查了那么多年,好不容易有些线索,也终于抓住了一个知晓当年事情内幕的人,可连审都还没来得及,就被叛徒给放走了人,怎能不让人气恼!
虽然立马展开了追击,可前面的人轻功了得,再加上黑夜的庇护,钻入树林间连个人影都看不见。程允池只能凭借那人略有些粗重的呼吸来确认方位,但就仅仅是这呼吸,也渐渐要听不见了。程允池知道,被甩开是迟早的事,只是实在让人不甘心啊!
果不其然,不到两刻钟的时间,程允池已经完全跟丢了,只好收起轻功,下令不再追击。“你们回去吧,我一个人呆会。”
“可是,此处不在我们势力范围内,恐有危险,庄主还是……”暗卫首领扶一迈前一步,劝程允池勿在这里停留。
“回去!”一声命令,程允池终于可以一个人清净一会了。他沿着林间的小路慢慢走着,开始思考今后的对策。

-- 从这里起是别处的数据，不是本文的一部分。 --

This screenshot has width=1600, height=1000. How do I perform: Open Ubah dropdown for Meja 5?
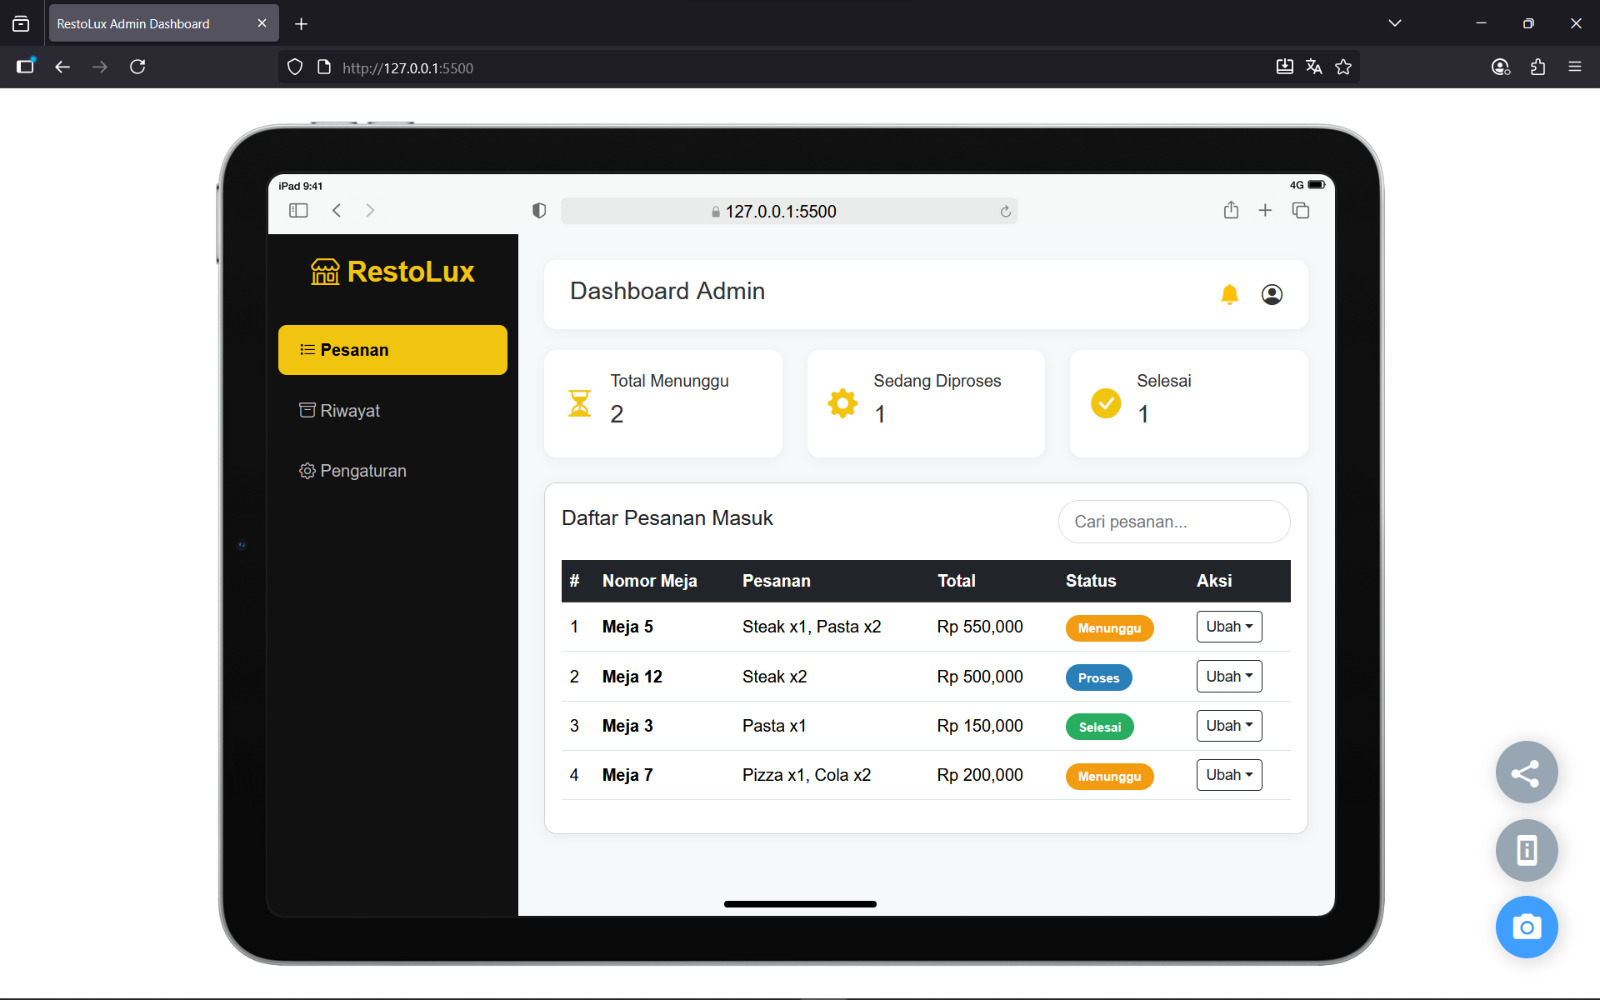click(1228, 627)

这次让那人跑掉,等于打草惊蛇,让自己完全暴露在对方面前,这些年的隐藏等于白废了。这种敌暗我明的状态太过于被动,以后的路估计不太好走了。
“咕噜——咕噜——”车轱辘转动的声音由远及近,还不时伴着一点碎石翻滚和“滴答滴答”的水声。已经是半夜了,还有人在这种人迹罕至的深山里走动?程允池仿佛嗅到一丝不寻常的味道,迅速闪到一株粗大的树后面,侧身注视着。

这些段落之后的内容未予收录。